And here is how I am implementing my class (HashMap.cpp):

#include "HashMap.hpp"

// default constructor will initialize Node to default values
// Create a new hash table with the initial bucket count
// Set the amount of buckets to the initial bucket count
// Set the current amount of key/value pairs to zero.
HashMap::HashMap()
    : hashTable{new Node*[initialBucketCount]}, amountOfBuckets{initialBucketCount}, sz{0}
{
}


// constructor that initializes HashMap to use a different hash function other
// than the default
HashMap::HashMap(HashFunction hashFunc)
    : hasher{hashFunc}, hashTable{new Node*[initialBucketCount]}, amountOfBuckets{initialBucketCount}, sz{0}
{
}

// copy constructor, initializes a new HashMap to be a copy of an existing one
HashMap::HashMap(const HashMap& hm)
// commented out for now    :
{
}

// destructor: deallocate the HashMap
HashMap::~HashMap()
{
    // delete something here
}

// Assignment operator that overloads equals
HashMap& HashMap::operator=(const HashMap& hm)
{
    // FIX COMPILER WARNINGS, DELETE
    return *this;
}

// our hash function, this is for our type def HashFunction
// pass this through the constructor
unsigned int HashMap::hashFunc(const std::string& key) const
{
    unsigned int hashValue = 0; // what we end up returning
    for(int i = 0; i < key.length(); i++) { // iterate through string
        int letterIndex = key.at(i) - 96; // create an index for each ASCII char
        // first multiply our current hashValue by a prime number
        // add to the letter index, to maintain a stable result
        // mod by the current amount of buckets on each iteration to prevent overflow
        hashValue = (hashValue * 27 + letterIndex) % bucketCount();
    }
    return hashValue;
}

// add function
void HashMap::add(const std::string& key, const std::string& value)
{
    // Check if key being stored matches key already in hashmap
    /* BASIC ADD FUNCTION, JUST TO IMPLEMENT UNIT TESTS */
    unsigned int hashVal = hashFunc(key);
    //Node* prev = nullptr; // keeps track of where we are
    Node* current = hashTable[hashVal]; // the place we store a data item into
    while(current != nullptr) {
        //prev = current; // update previous node to point to current
        // this lets us move current without losing our place
        current = current->next; // move current to the next node
    } // stop once we find an empty node
    // current should equal a nullptr
    current->key = key; // set key (user)
    current->value = value; // set password
    current->next = nullptr; // set the next ptr to be null

}

// takes in a key (username), removes it and the value (password) associated
// with it, otherwise, it has no effect
void HashMap::remove(const std::string& key)

What is expected: Can you give the HashMap code again, starting at "current->value = value;" and ending at "HashMap::remove(const std::string& key)", but swap "password" for "passphrase"?

Entries provided:
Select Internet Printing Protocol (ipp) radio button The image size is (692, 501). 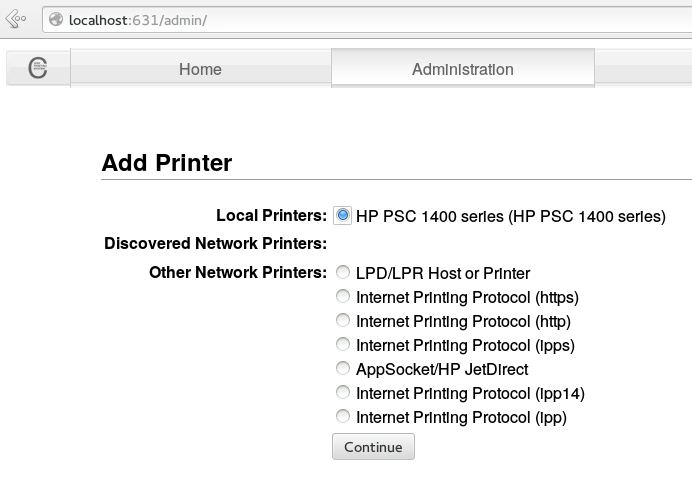[344, 416]
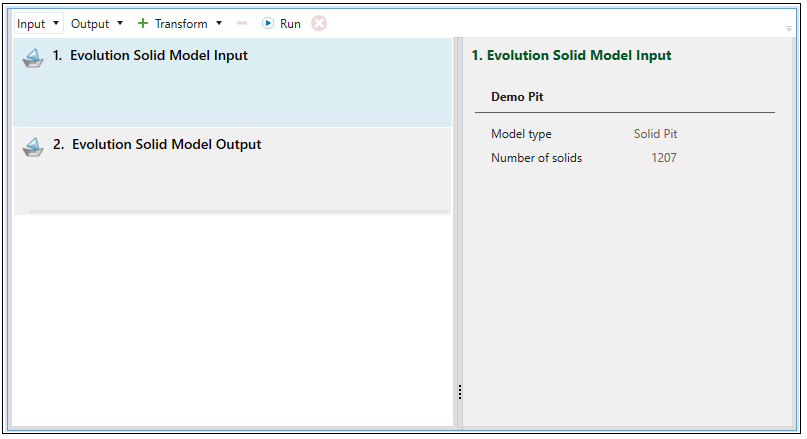807x439 pixels.
Task: Click the Evolution Solid Model Output icon
Action: (33, 147)
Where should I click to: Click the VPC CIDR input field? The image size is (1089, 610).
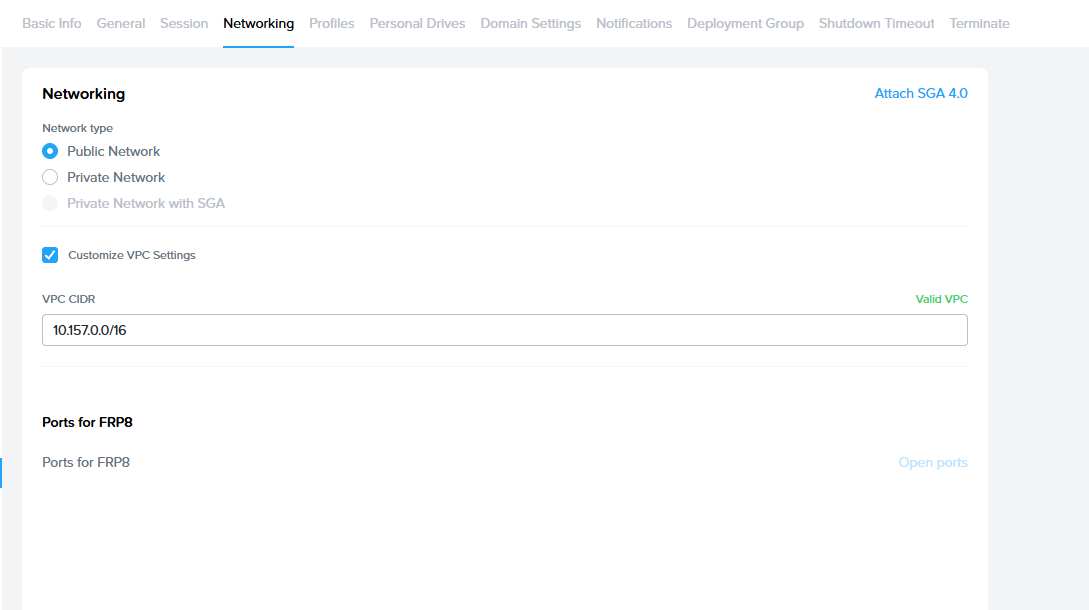[x=504, y=330]
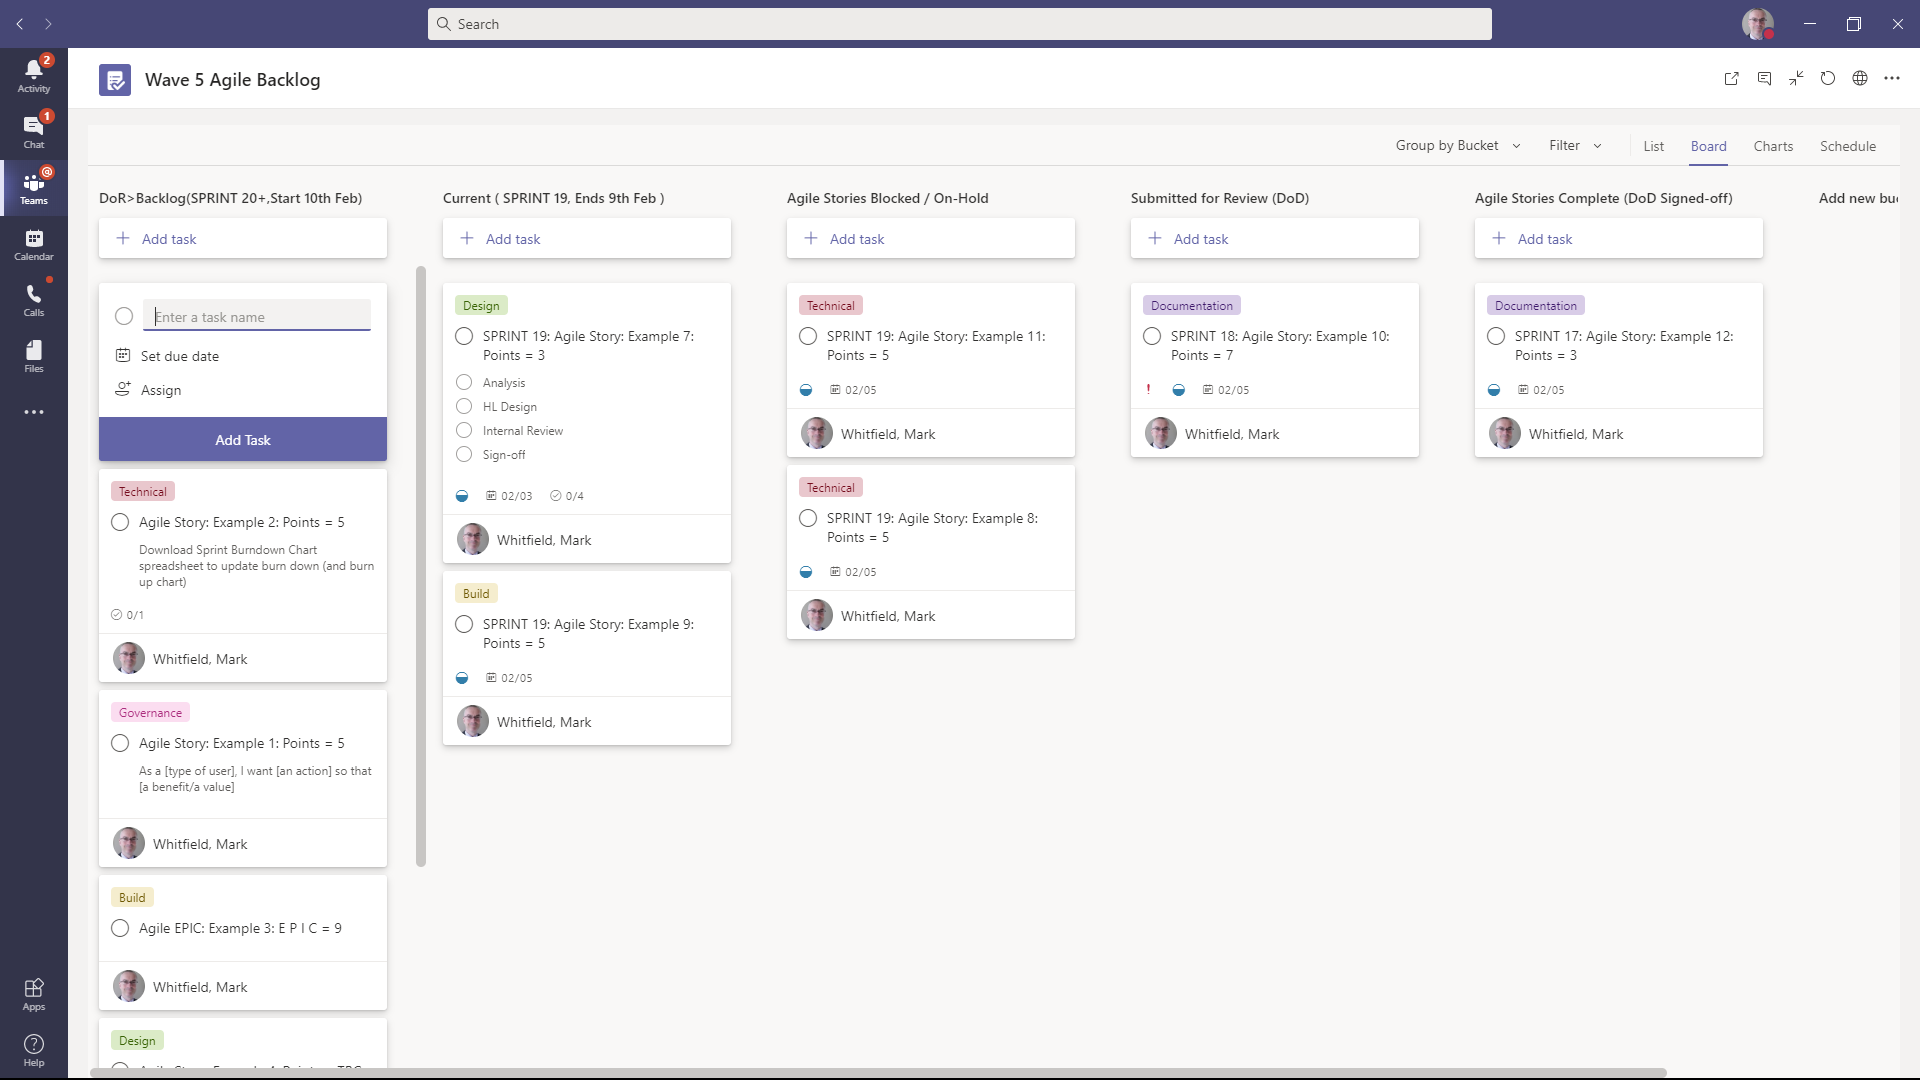Switch to the Schedule view tab

[1847, 146]
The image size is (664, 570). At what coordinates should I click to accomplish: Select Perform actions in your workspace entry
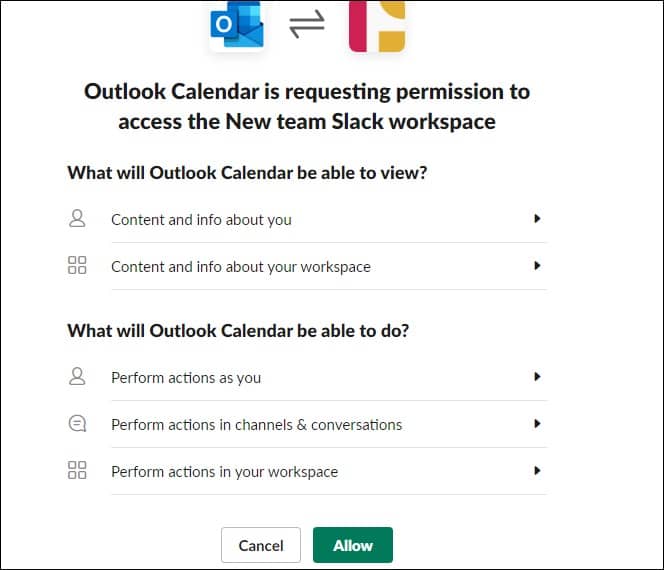(x=307, y=471)
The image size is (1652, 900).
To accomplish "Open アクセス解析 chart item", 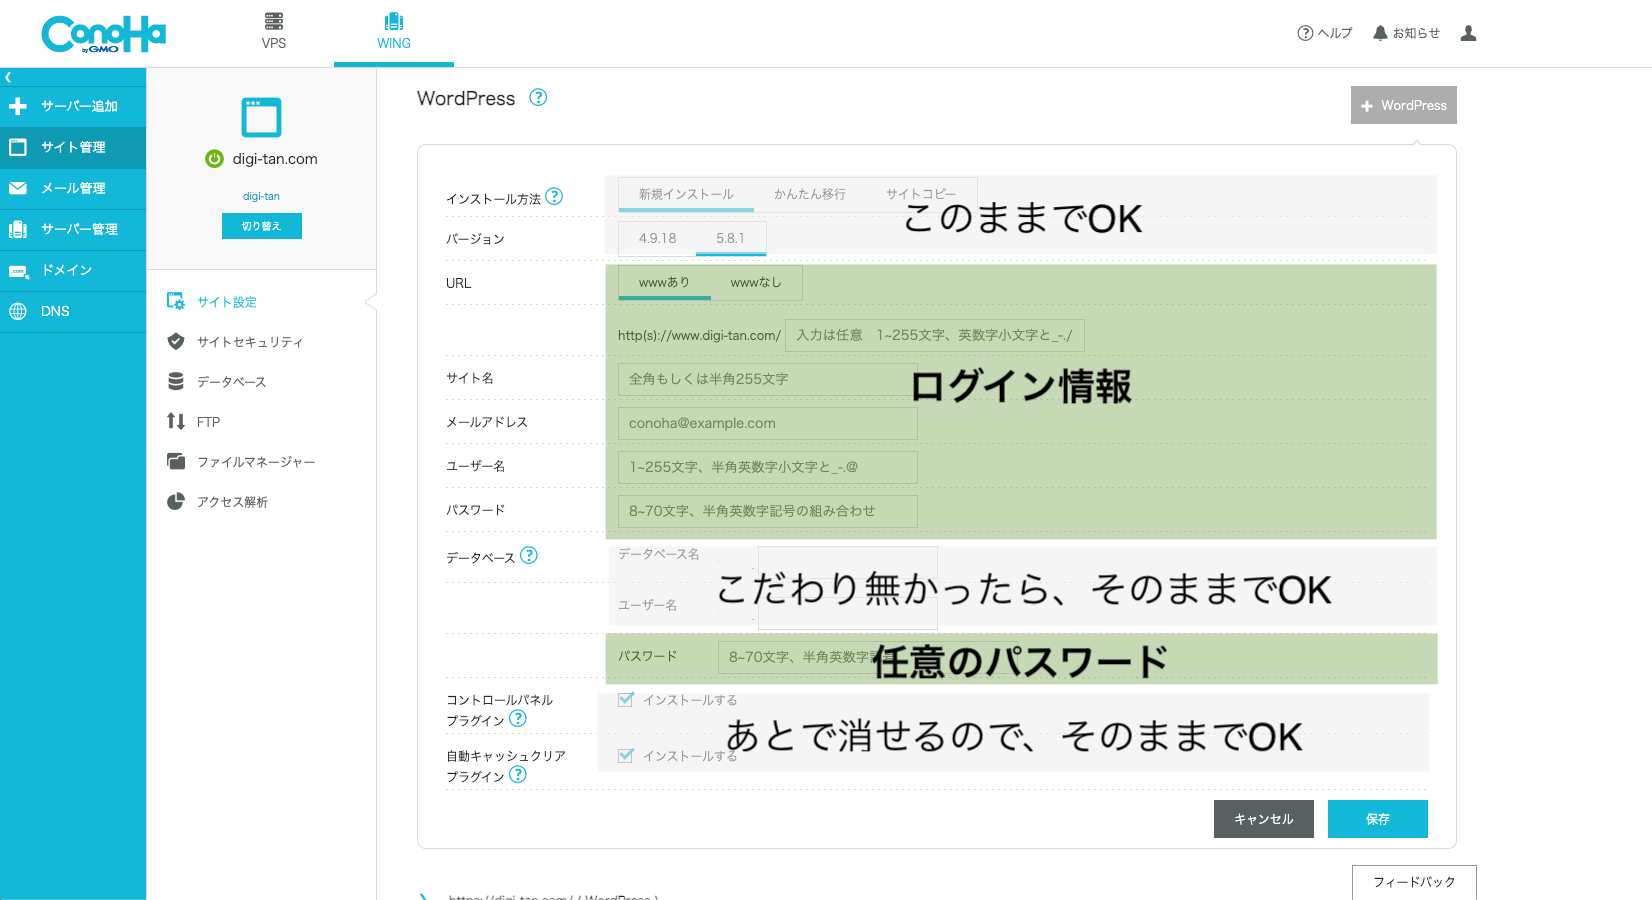I will (232, 502).
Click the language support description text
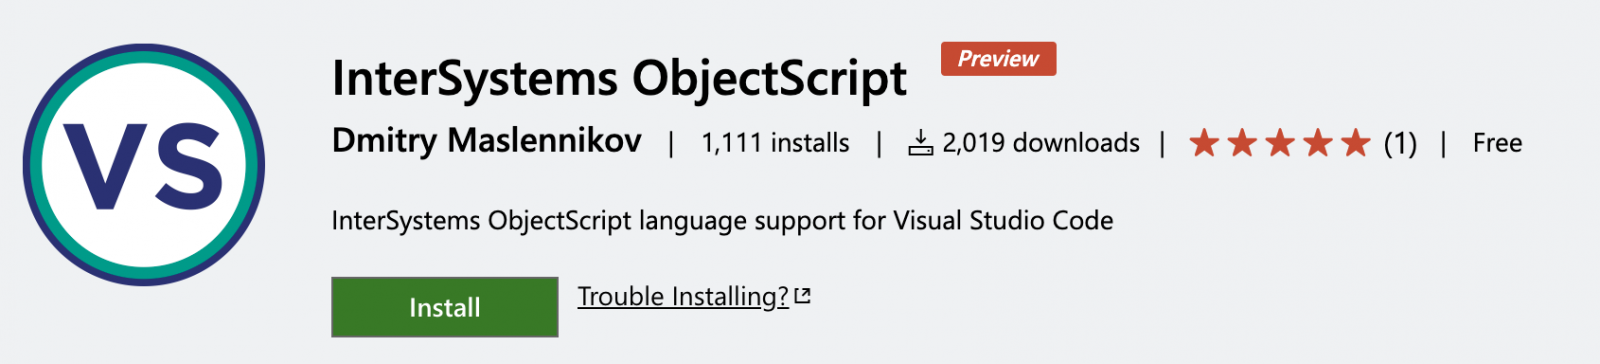This screenshot has width=1600, height=364. pos(722,221)
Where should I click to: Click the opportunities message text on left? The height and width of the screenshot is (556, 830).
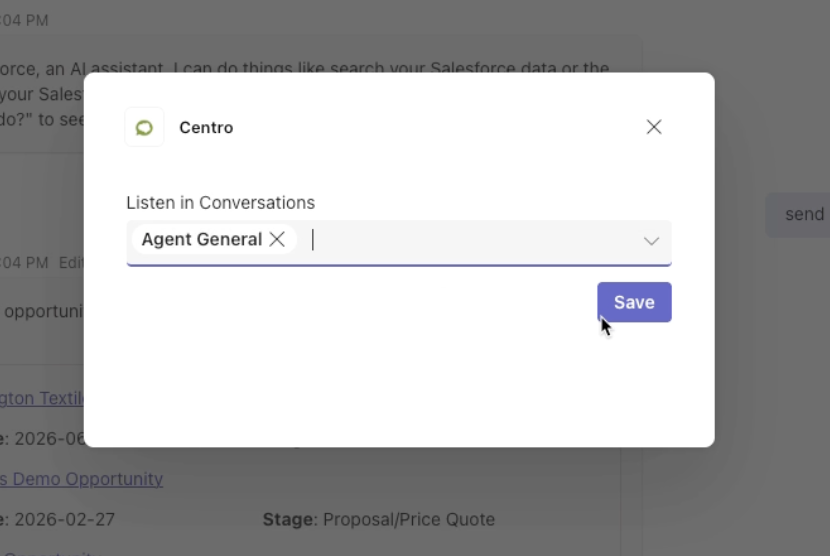(x=43, y=311)
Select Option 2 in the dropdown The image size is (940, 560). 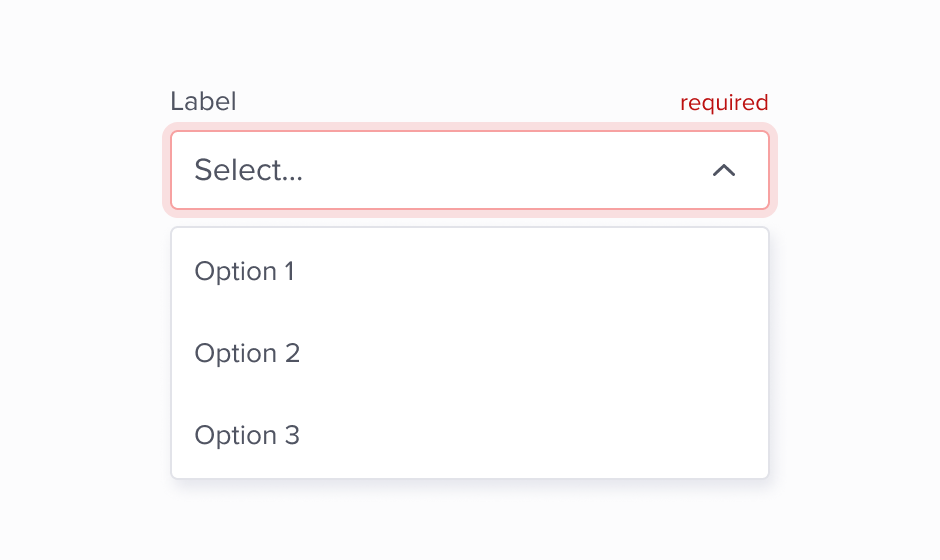point(247,354)

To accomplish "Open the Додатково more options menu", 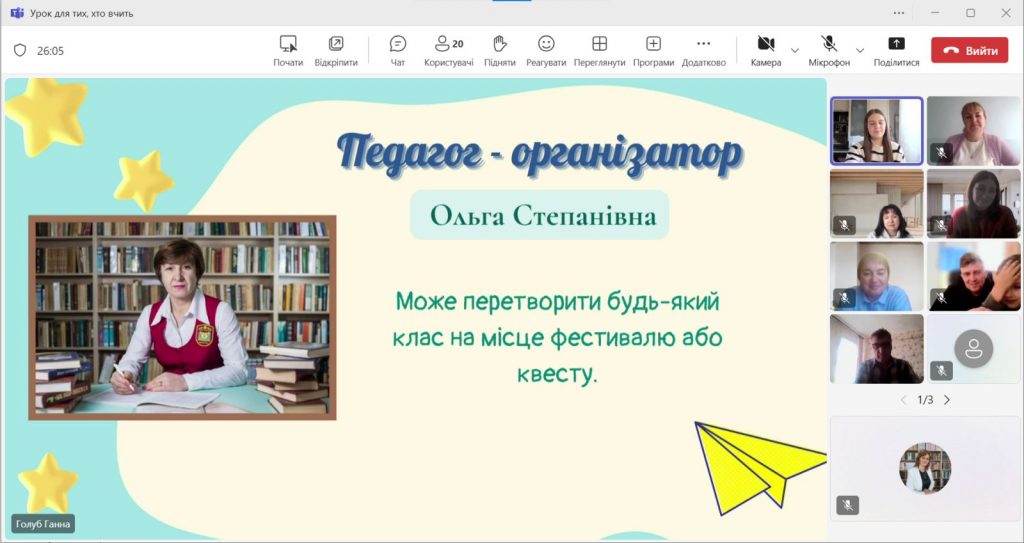I will pyautogui.click(x=703, y=45).
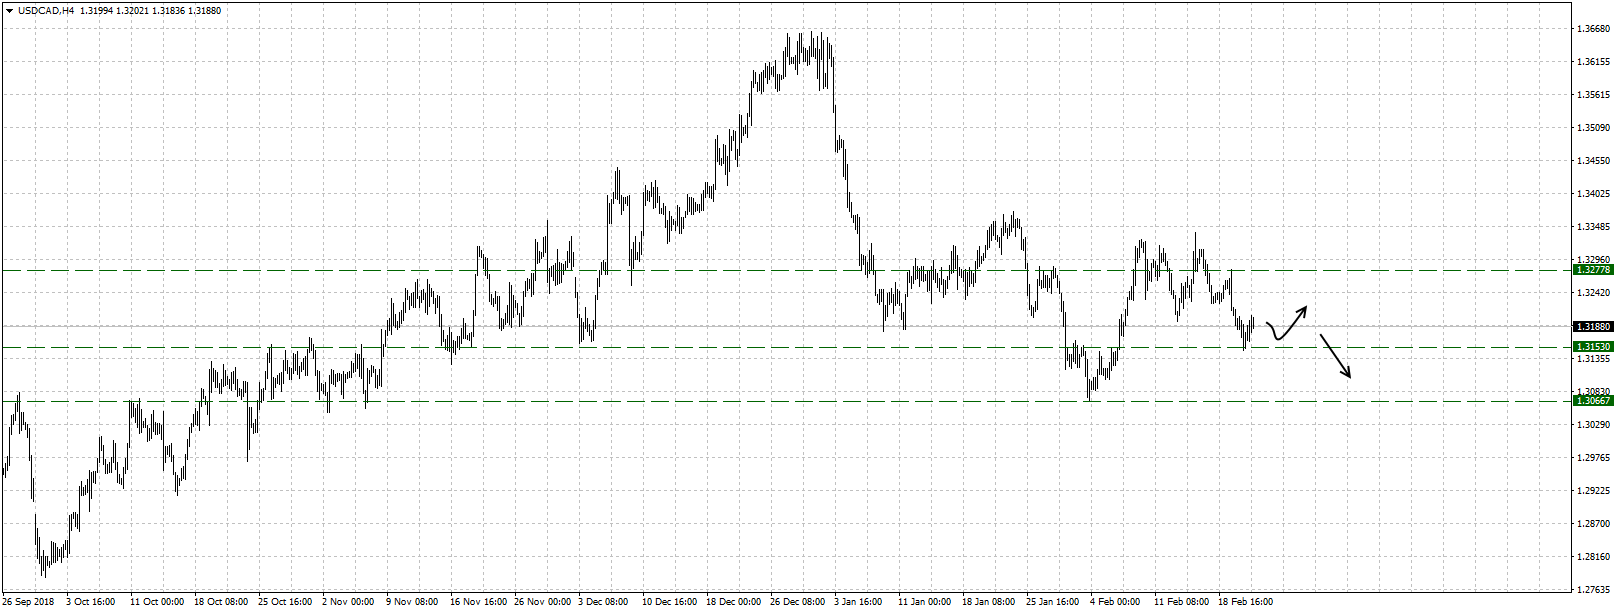The height and width of the screenshot is (613, 1617).
Task: Select the upward curved arrow drawing
Action: click(1288, 324)
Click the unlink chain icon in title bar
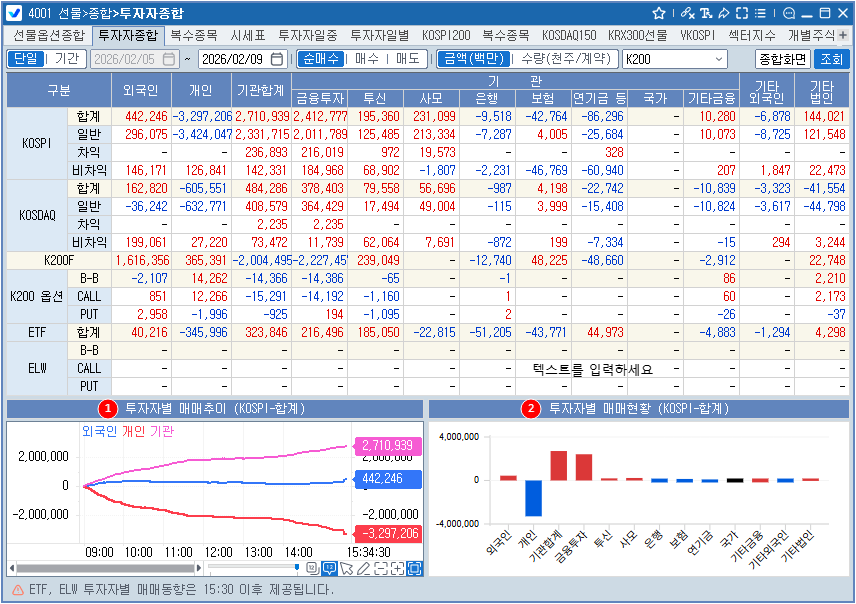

The answer:
current->value = value; // set passphrase
    current->next = nullptr; // set the next ptr to be null

}

// takes in a key (username), removes it and the value (passphrase) associated
// with it, otherwise, it has no effect
void HashMap::remove(const std::string& key)